VIOLENCE IN TWENTIETH-CENTURY RUSSIA AND EURASIA: EXPERIENCE, AFFECT, MEMORY, AND LEGACIES

June 19-20, 2015

Russian, East European, and Eurasian Center

University of Illinois at Urbana-Champaign

Organized by Harriet Murav, Mark Steinberg, and John Randolph

Co-Sponsored by: Fisher Forum Endowment; College of Liberal Arts and Sciences; Hewlett Foundation; Center for Advanced Study; Program in Jewish Studies; Initative in Holocaust, Genocide, and Memory Studies; Department of Slavic Languages and Literatures; Department of History; Program in Comparative and World Literature

In a poem dedicated to the memory of 19 June 1914, Anna Akhmatova wrote “we aged a hundred years and this / Happened in a single hour.” The twentieth century brought unprecedented violence to the European world, not least in the Russian Empire and the Soviet Union. The years 1914-1921, among the most bloody and destructive in Russia’s history, cannot be understood in isolation from the whole jagged landscape of violence – international wars, violent political force, national and revolutionary violence, ethnic and racial violence, interpersonal and domestic violence. Boundaries do not easily stand in violent conditions. Emancipatory and repressive violence mix and blur. Purposeful political and social struggles mix with “hooliganism” and commonplace human brutality.

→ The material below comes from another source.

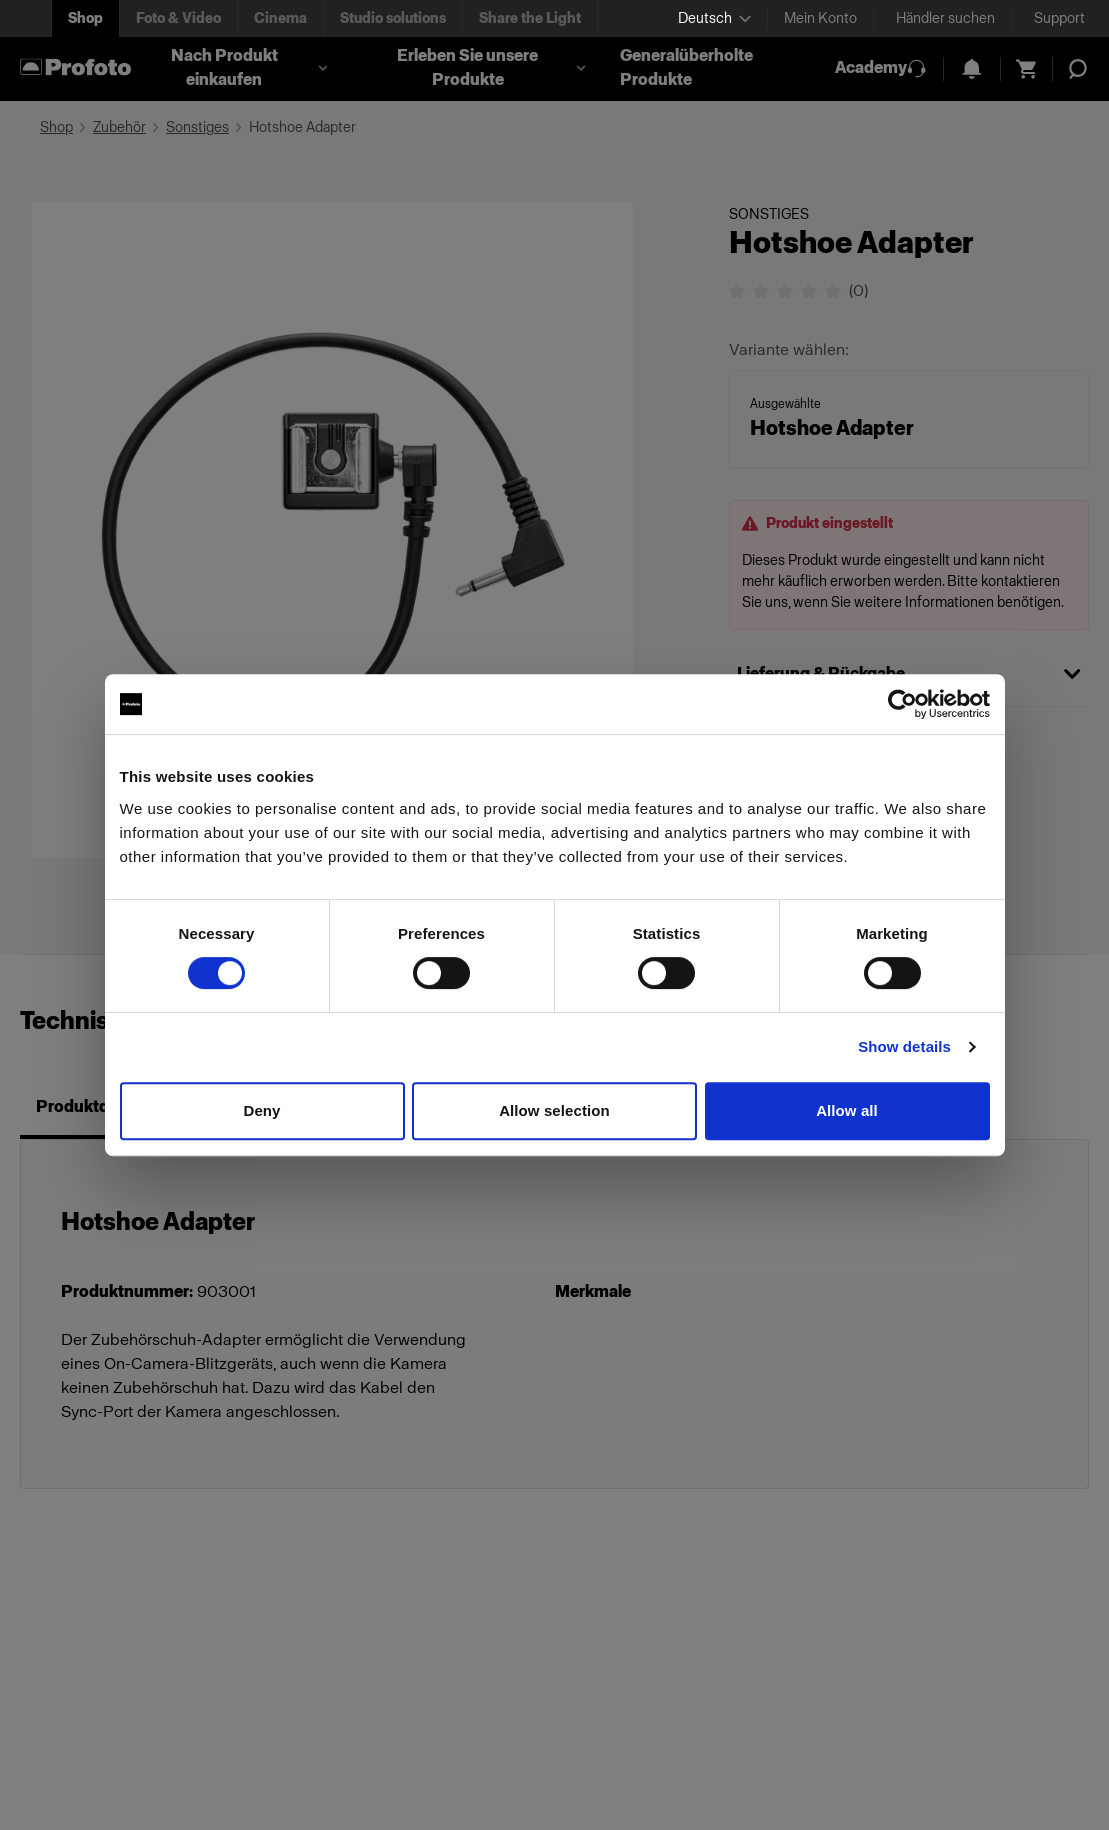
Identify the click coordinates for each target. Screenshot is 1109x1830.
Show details (904, 1046)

And violence itself is only part of the story. The twentieth century, especially its first decades, saw a remarkable explosion of creativity in the arts, literature, science, politics, philosophy, and social organization, as well as extraordinary technological innovation and invention. Indeed, violence itself could be understood in radically different ways, including as creativity, even as actions in the name of life.

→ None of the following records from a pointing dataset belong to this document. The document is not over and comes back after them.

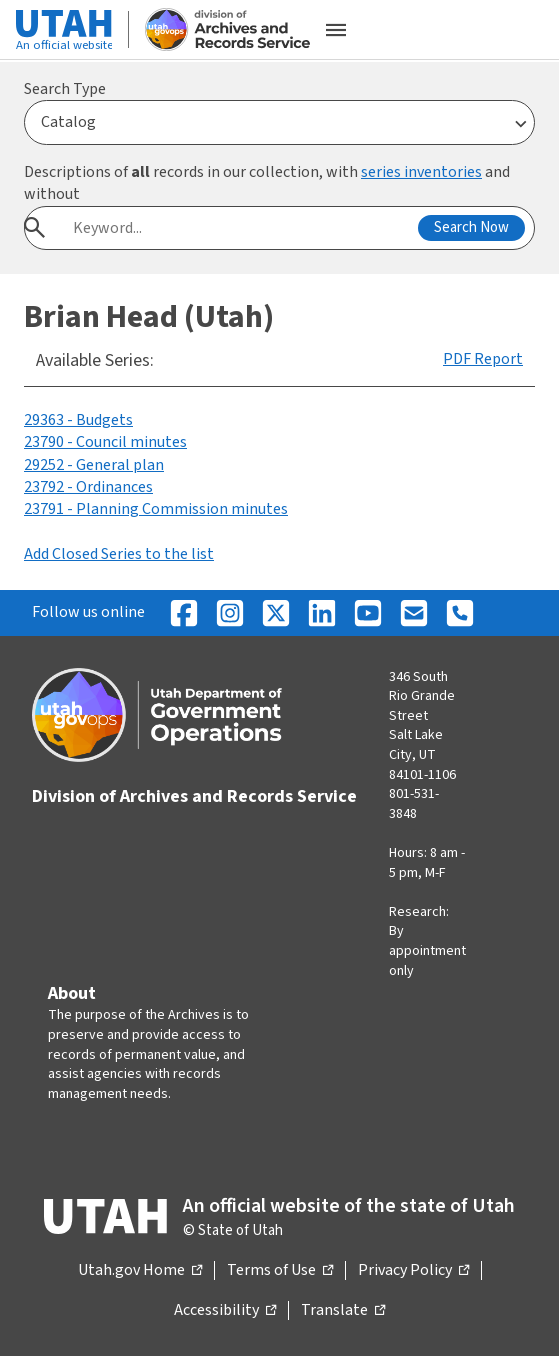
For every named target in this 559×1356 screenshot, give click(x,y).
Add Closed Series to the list (119, 554)
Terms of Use (280, 1271)
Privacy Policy (413, 1271)
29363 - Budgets (78, 420)
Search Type (65, 89)
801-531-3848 (414, 804)
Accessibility (225, 1311)
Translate (343, 1311)
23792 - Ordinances (88, 487)
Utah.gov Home (140, 1271)
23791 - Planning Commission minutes (156, 509)
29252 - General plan (94, 465)
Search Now (471, 227)
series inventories (421, 172)
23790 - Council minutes (105, 442)
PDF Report (483, 359)
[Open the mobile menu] (336, 30)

The 2015 Fisher Forum will examine the immediacy, effects, and refractions of violence in Russia and Eurasia (defined as the spaces occupied by the Russian Empire and the Soviet Union) from perspective across disciplines. Papers will also engage the question of how to interpret and theorize violence, as practice, as experience, as legacy. Indeed, while our focus is on the past, we cannot ignore lasting effects and persistent meanings, including for our own time.